July 20-23, 2010: Kim Hyon-hui, the sole surviving bomber of the 1987 Korean Air passenger flight, makes a four-day visit to Japan to meet the families of those abducted by North Korea.

July 22, 2010: Nakai Hiroshi, Japan’s state minister in charge of abduction issues, says that abduction victim Taguchi Yaeko was alive and well in Pyongyang six years ago. Pyongyang previously claimed that she died in 1986 in a car accident.

July 23, 2010: Japan’s Chief Cabinet Secretary Sengoku Yoshito says Kim Hyon-hui’s visit was “meaningful.”

July 27, 2010: Prime Minister’s Advisory Council on National Security and Defense Capabilities in the New Era completes its report.

Aug. 6, 2010: Japan’s Chief Cabinet Secretary Sengoku Yoshito says that Japan needs to remove impediments to future-oriented bilateral relations with Seoul from a humanitarian standpoint.

Aug. 10, 2010: The Korean reunification index of the Institute for Peace and Unification Studies at Seoul National University shows that the feasibility of the integration of the two Koreas in the areas of politics, economics, society, and culture declined in 2009 for a second straight year.

Aug. 10, 2010: Prime Minister Kan apologizes to South Korea for Japan’s colonial rule of Korea. Japan acknowledges for the first time the forceful nature of the annexation in 1910.

Aug. 11, 2010: The Japanese government releases the property tax collection practices of facilities for pro-North Korea General Association of Korean Residents in Japan.

Aug. 11, 2010: North Korea criticizes Prime Minister Kan for apologizing only to South Korea and for failing to settle the past.

Aug. 12, 2010: A group of North Korean victims and the families of the deceased victims of Japan’s colonial rule send a letter to Japan to demand immediate apology and compensation.

Aug. 13, 2010: North Korea’s ambassador for normalization talks with Japan, Song Il-ho, says that Prime Minister Kan’s apology statement was “disappointing.”

Aug. 15, 2010: South Korean President Lee Myung-Bak proposes a unification tax during his speech commemorating the 65th anniversary of Liberation Day.

Aug. 26, 2010: Japan sends the South Korean government the records of those who died during forced labor at Japanese companies and mines during its colonial rule of Korea.

Aug. 28, 2010: Japan’s Foreign Minister Okada Katsuya tells his Chinese counterpart Yang Jiechi that the Six-Party Talks cannot easily be resumed “considering the feelings of South Korean and the South Korean government’s position.”

Aug. 29, 2010: The 100th anniversary of Japan’s annexation of Korea.

Sept. 7, 2010: Japan’s Agriculture Ministry announces that Japan is lifting a ban on South Korean poultry imports.

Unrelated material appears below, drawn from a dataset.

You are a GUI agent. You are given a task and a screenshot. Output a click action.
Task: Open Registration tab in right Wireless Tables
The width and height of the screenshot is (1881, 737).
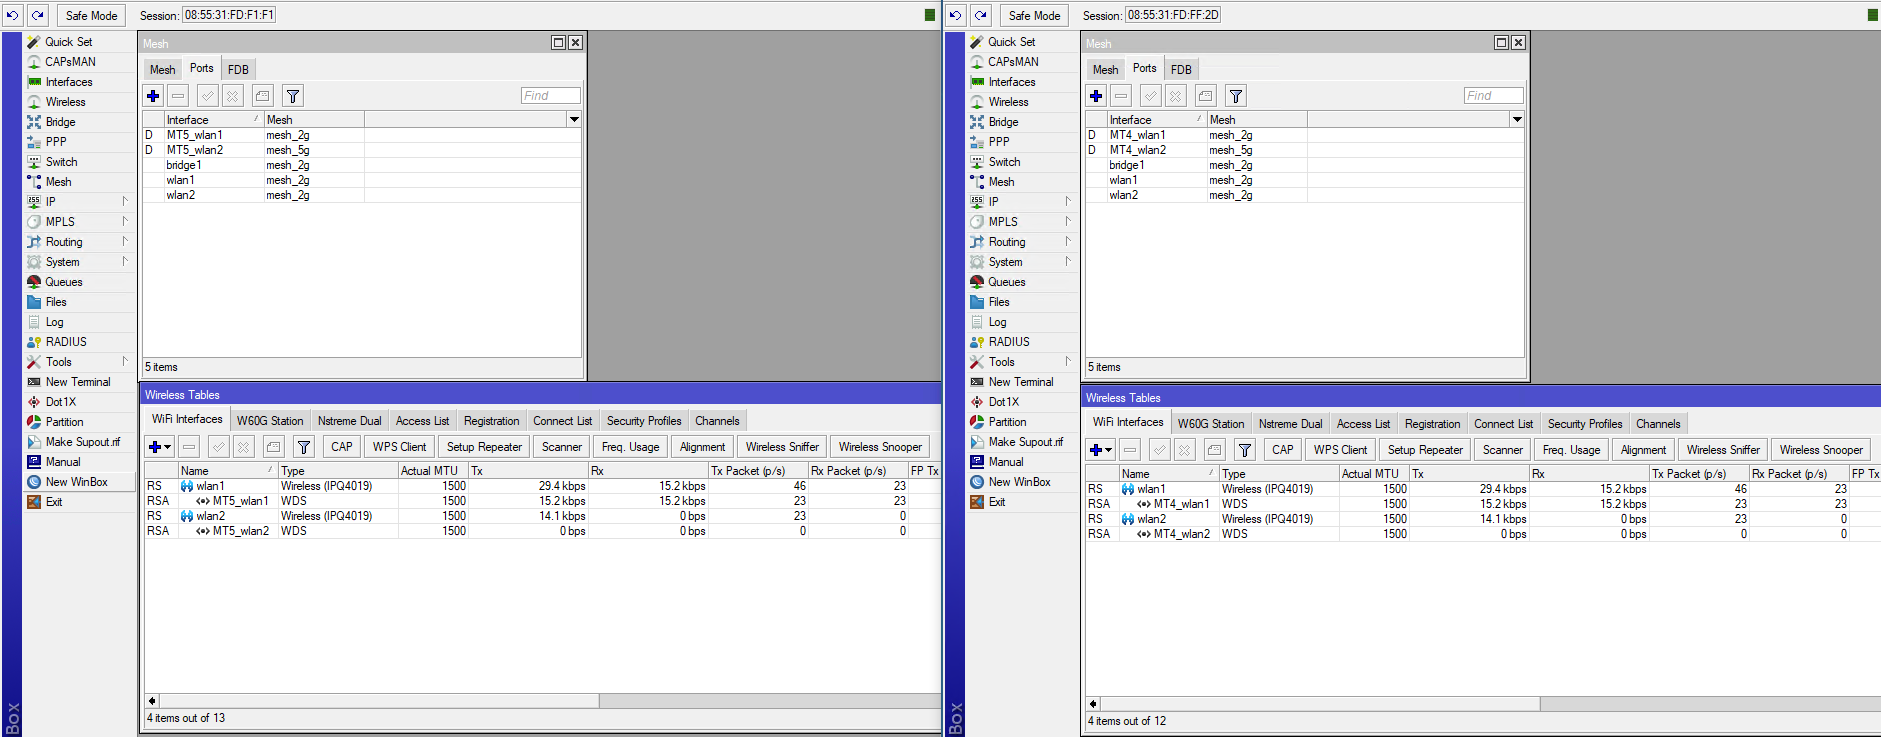[x=1432, y=424]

Sept. 10, 2010: Japan’s Defense White Paper emphasizes the importance of US military deterrence and expresses concerns over China’s increasing military power.

Sept. 10, 2010: South Korea expresses “deep regret” over Japan’s Defense White Paper’s description of the Dokdo/Takeshima islets as part of Japanese territory.

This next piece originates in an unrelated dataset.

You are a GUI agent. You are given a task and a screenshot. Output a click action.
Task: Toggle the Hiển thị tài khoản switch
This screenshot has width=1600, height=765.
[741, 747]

Sept. 14, 2010: Kan Naoto is reelected head of the Democratic Party of Japan.

Sept. 15, 2010: The Bank of Japan sells yen as currency trading opens in Tokyo.

Sept. 22, 2010: Japanese Foreign Minister Maehara Seiji and acting South Korean Foreign Minister Shin Kak-Soo agree that North Korea has to show concrete action before the resumption of the Six-Party Talks.

Sept. 27-28, 2010: Seoul, Tokyo, and Beijing meet to discuss details of setting up a permanent secretariat for trilateral cooperation.

Sept. 28, 2010: North Korea holds a political conference and Kim Jong-un is appointed as vice chairman of the Central Military Committee of the Workers’ Party.

Sept. 29, 2010: Families of Japanese nationals abducted by North Korea urge the Japanese government to take more proactive actions to make a breakthrough in the abduction issue.

Sept. 29, 2010: Japan’s Foreign Minister Maehara Seiji says that Japan is closing monitoring developments regarding North Korea’s leadership transition.